- Выбранный отрывок
"""
Большинство людей, которые используют это слово, оказались бы в затруднительном положении, попроси их дать определение, что это такое, поскольку сегодня, когда это слово стало модным, какого угодно музыканта или художника охотно объявляют экзистенциалистом. Один хроникер из «Кларте» подписывается Экзистенциалист; и по сути, это слово ныне стало означать нечто столь широкое и необъятное, что вовсе перестало что-либо означать. Кажется, что в отсутствие авангардного учения, подобного учению сюрреализма, люди, жадные до скандала и перемен, обращаются к этой философии, которая, впрочем, не способна им ничего дать в этом смысле; на самом деле, это наименее скандальное и наиболее строгое из учений; оно предназначено прежде всего для людей технического склада и философов. И при этом оно легко поддается определению. Однако кое-что усложняет понимание этого явления, поскольку имеется два рода экзистенциалистов: первые – христианского, католического толка, к которым я отношу Ясперса и Габриэля Марселя; вторые – атеистического толка, к которым следует отнести Хайдеггера, а также французских экзистенциалистов[3], как и меня самого. Их объединяет полагание того, что существование предшествует сущности, или, если хотите, что надобно отталкиваться от субъективного. Что же следует понимать под этим? Когда мы имеем дело с каким-нибудь предметом, изготовленным человеком, например, с книгой или разрезным ножом, мы понимаем: этот предмет был изготовлен мастеровым на основе некоего понятия; он руководствовался понятием о разрезном ноже и в то же время предварительным представлением о технической стороне дела, составляющей часть этого понятия, что, по сути, является способом изготовления. Так, разрезной нож – это предмет, который изготавливается определенным образом и в то же время обладает определенным предназначением, и невозможно представить себе человека, который взялся бы изготавливать разрезной нож, не имея понятия, для чего он нужен. Следовательно, мы вправе сказать, что в отношении разрезного ножа сущность, – то есть совокупность способов и средств, позволяющих его изготовить и определить, – предшествует существованию; таким образом, наличие данного ножа или данной книги предопределено. Тут мы имеем дело с техническим взглядом на мир, в котором изготовление предметов предшествует их существованию.
"""
- Извлечённые сведения
"""
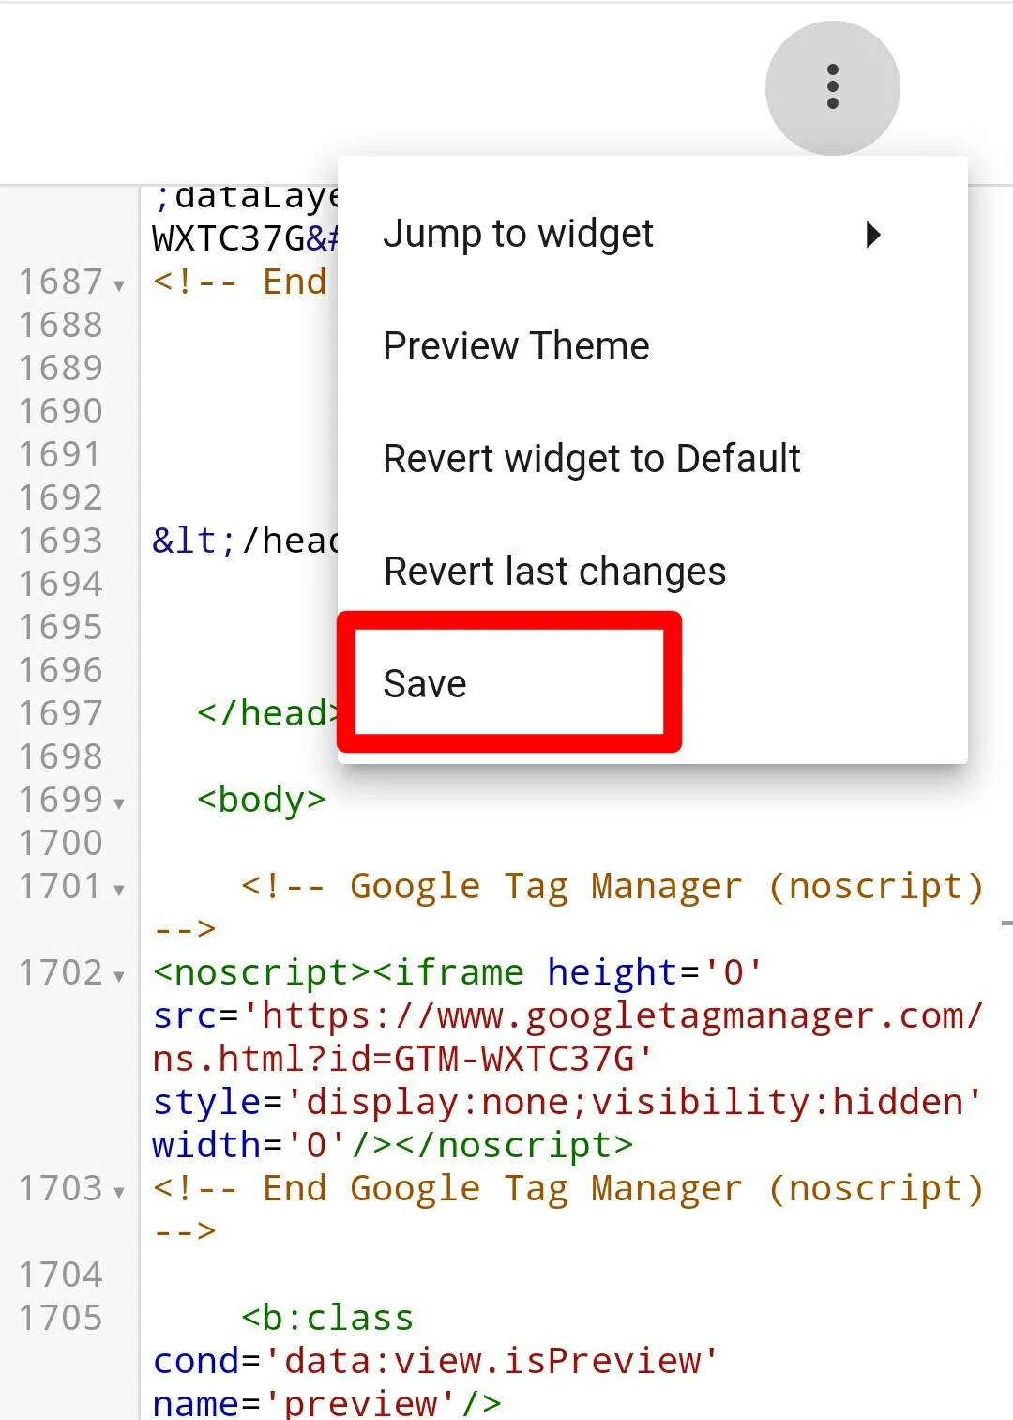Image resolution: width=1013 pixels, height=1420 pixels.
Task: Click the closing /head tag at line 1697
Action: click(x=266, y=713)
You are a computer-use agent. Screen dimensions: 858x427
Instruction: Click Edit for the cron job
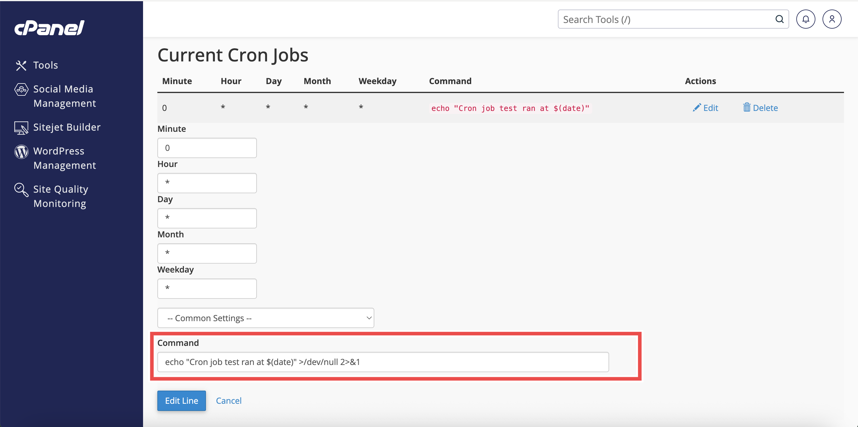(705, 108)
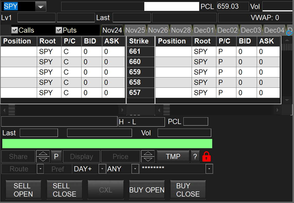Open the SPY symbol dropdown
This screenshot has height=203, width=294.
click(40, 7)
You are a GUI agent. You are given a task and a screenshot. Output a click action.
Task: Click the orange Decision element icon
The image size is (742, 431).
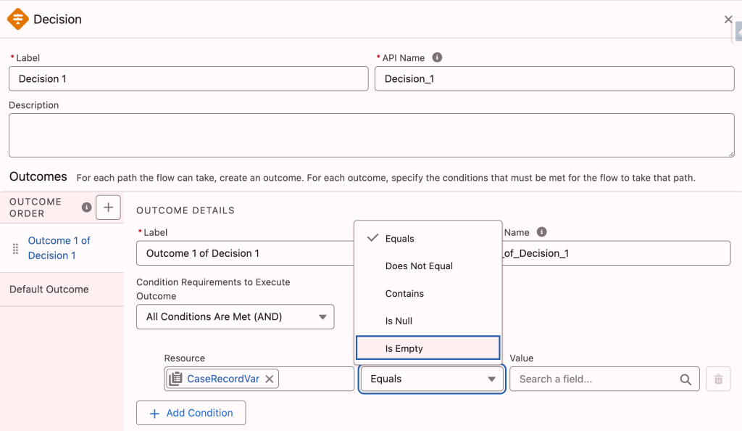[18, 19]
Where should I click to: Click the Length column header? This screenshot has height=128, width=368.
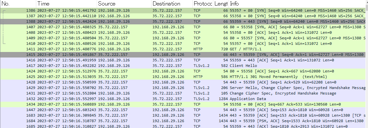point(221,4)
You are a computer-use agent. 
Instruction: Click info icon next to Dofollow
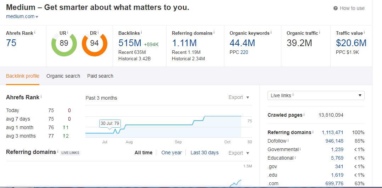click(x=288, y=141)
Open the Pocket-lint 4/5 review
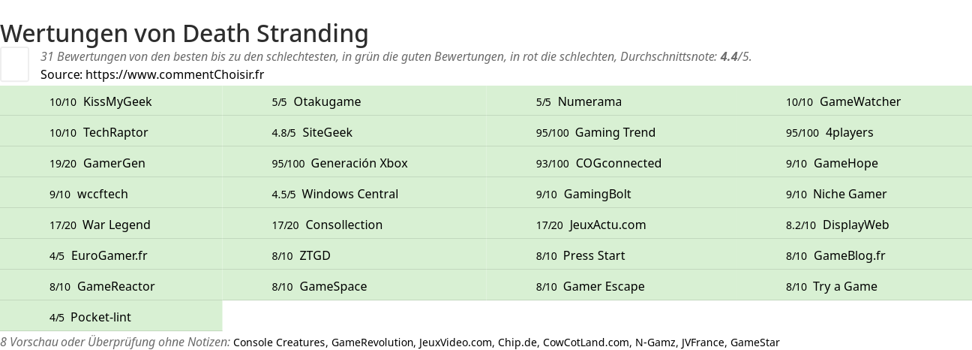972x350 pixels. [x=111, y=317]
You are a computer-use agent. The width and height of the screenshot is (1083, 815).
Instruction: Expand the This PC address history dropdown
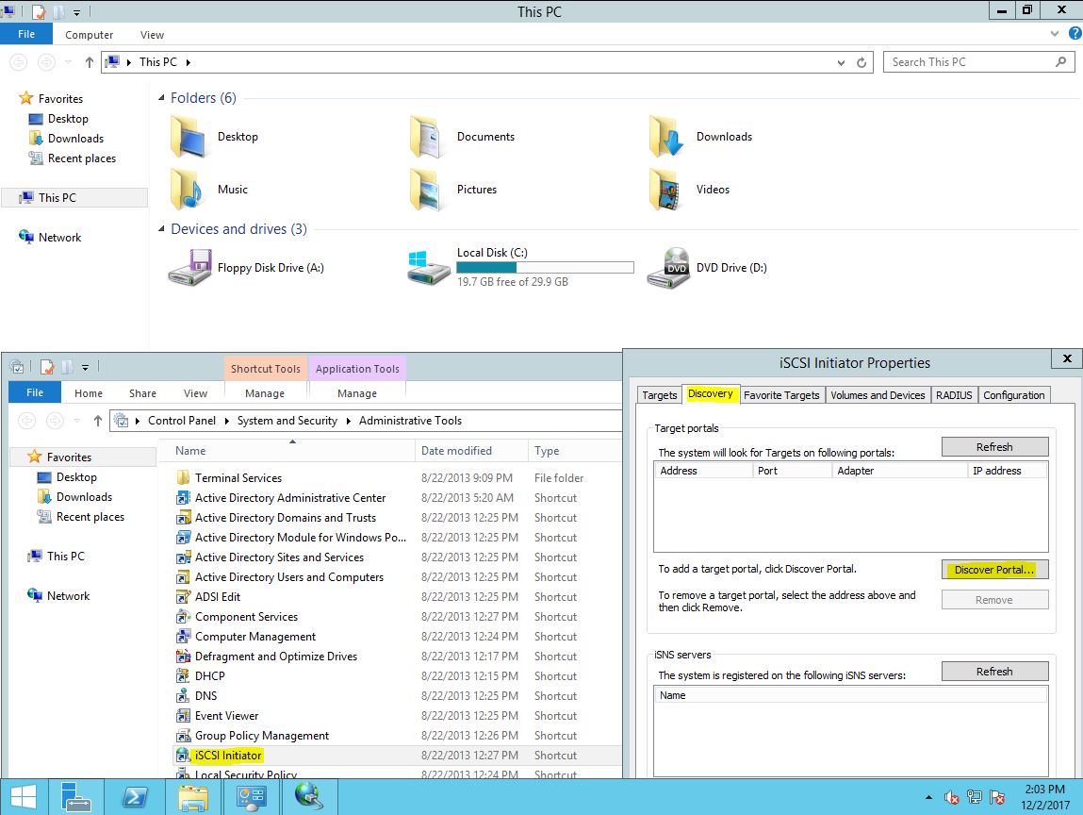tap(841, 62)
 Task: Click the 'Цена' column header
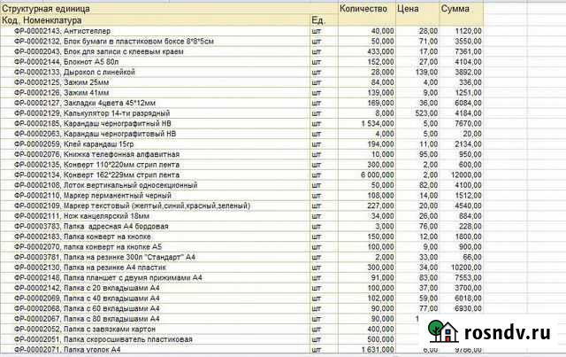(x=408, y=7)
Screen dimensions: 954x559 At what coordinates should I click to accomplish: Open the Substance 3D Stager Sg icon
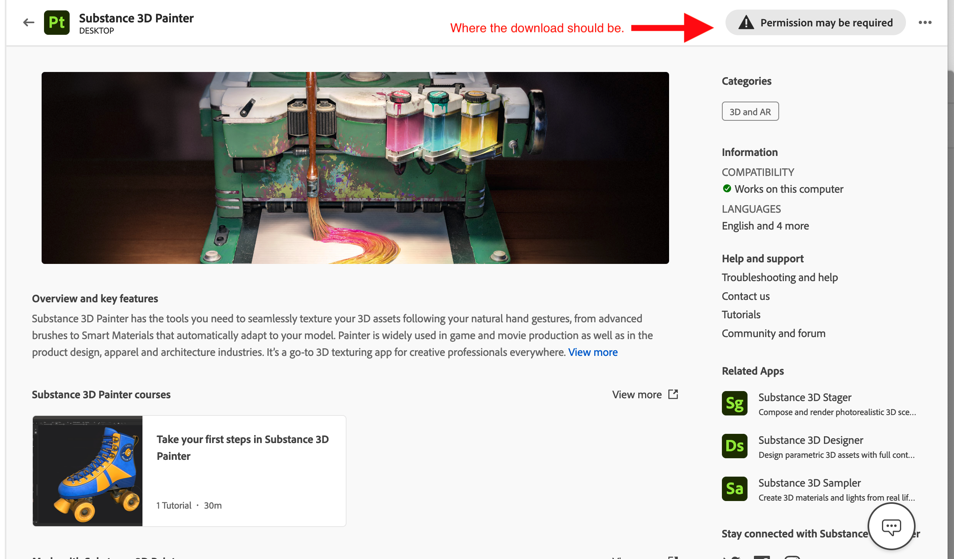tap(734, 403)
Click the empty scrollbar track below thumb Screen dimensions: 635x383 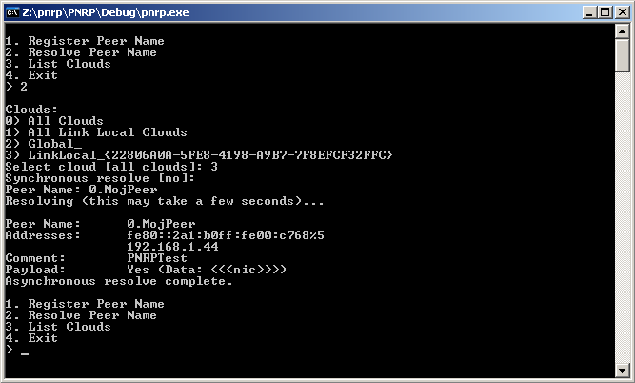[622, 217]
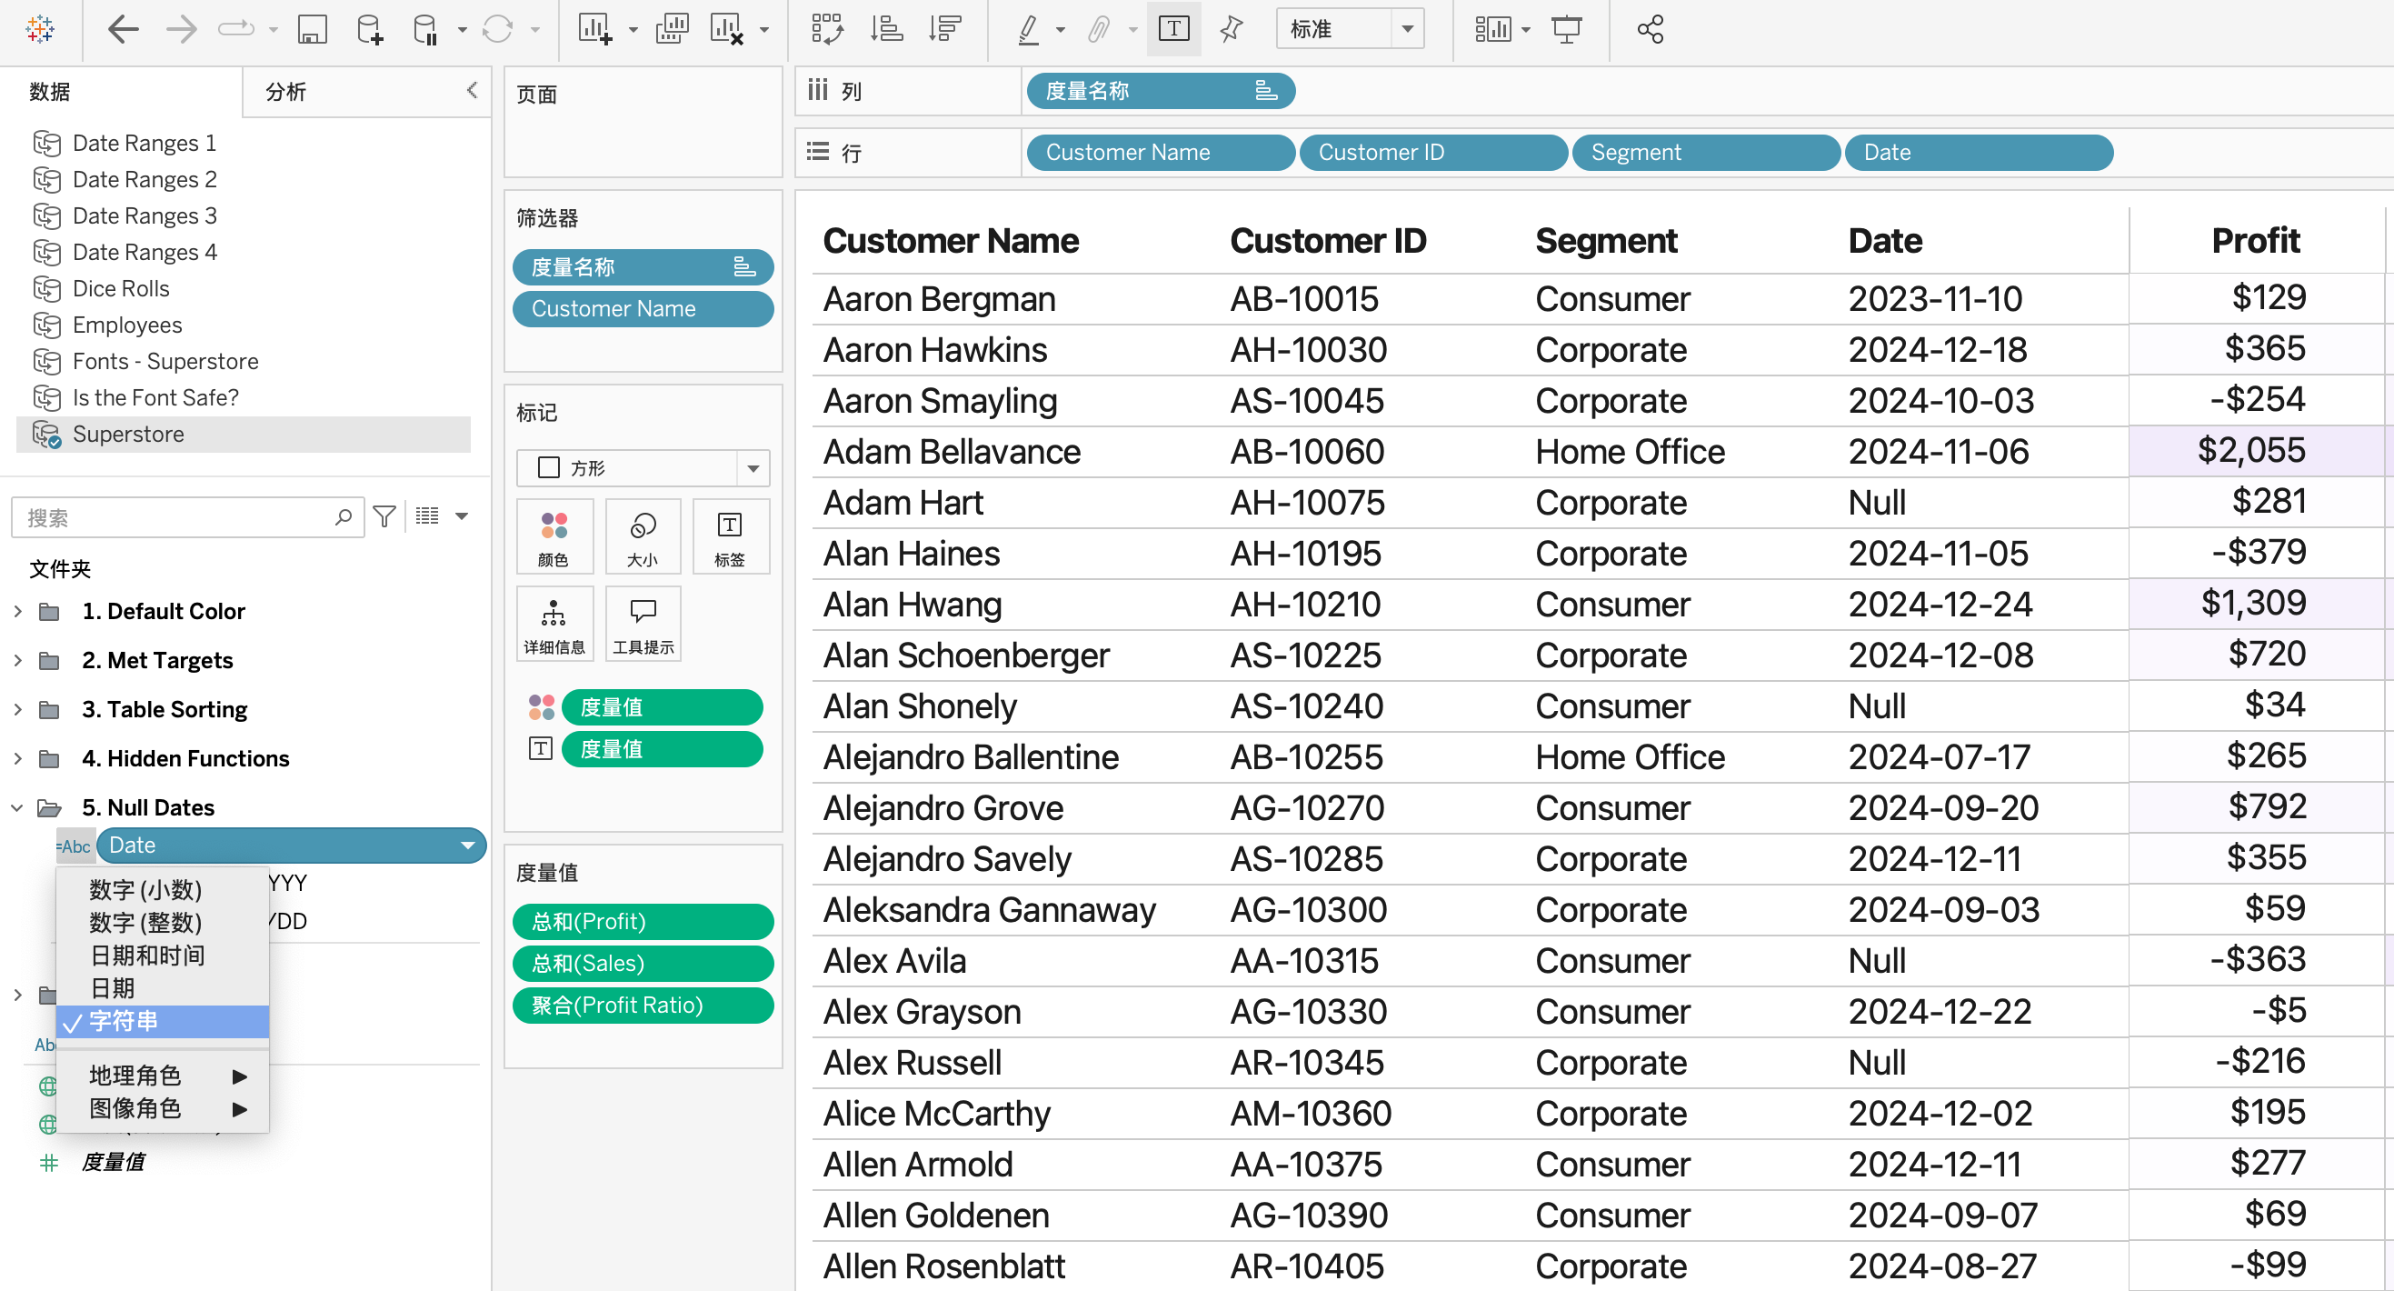Toggle the Show mark labels toolbar button
Viewport: 2394px width, 1291px height.
[1173, 30]
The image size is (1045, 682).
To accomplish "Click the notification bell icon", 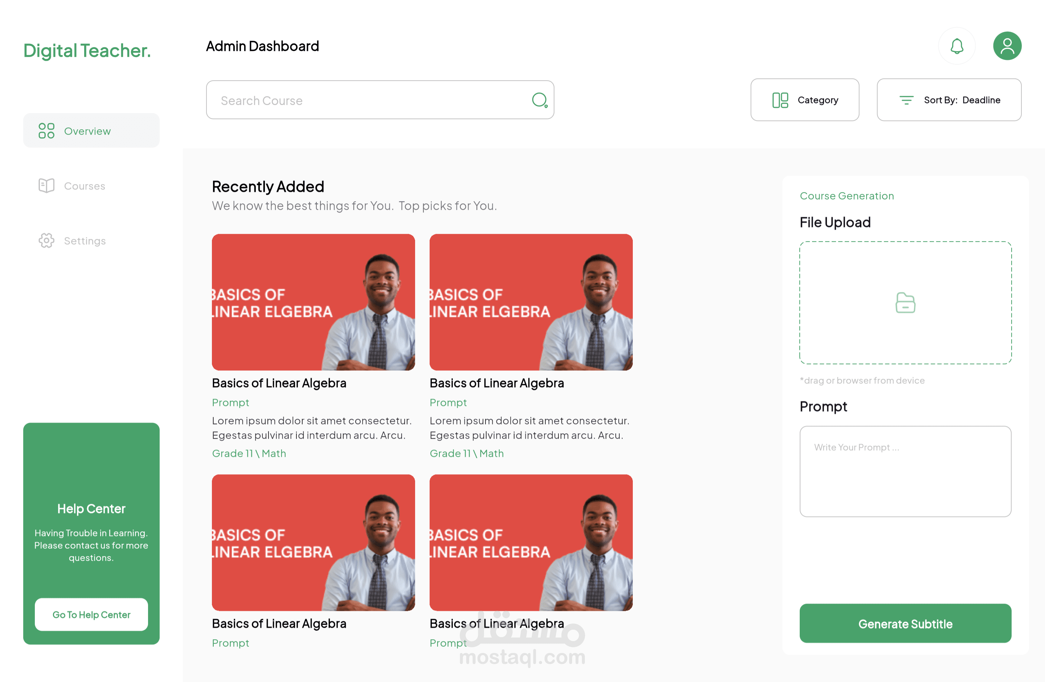I will 957,46.
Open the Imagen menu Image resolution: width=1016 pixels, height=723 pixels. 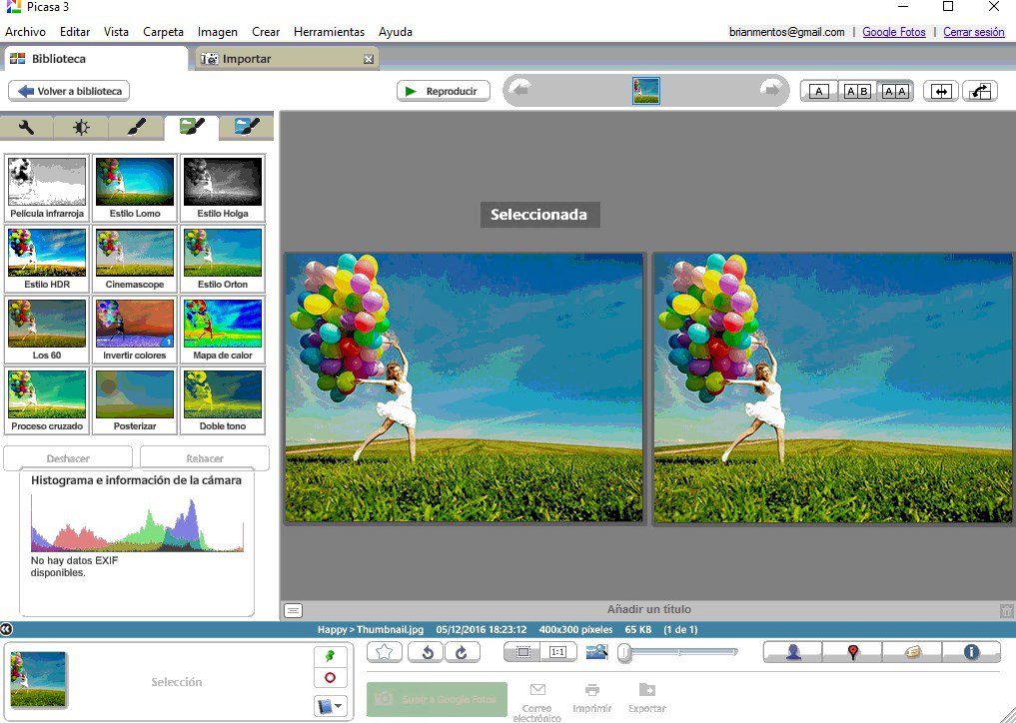coord(217,31)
"""
- Задания
1. Что, согласно отрывку об экзистенциализме, объединяет экзистенциалистов обоих родов?
2. Назовите всех мыслителей, которые упомянуты по имени в отрывке об экзистенциализме.
Записи для выполнения этой работы не понадобятся.

- Ответы
1. Их объединяет полагание того, что существование предшествует сущности, то есть что надобно отталкиваться от субъективного.

2. Ясперс, Габриэль Марсель, Хайдеггер.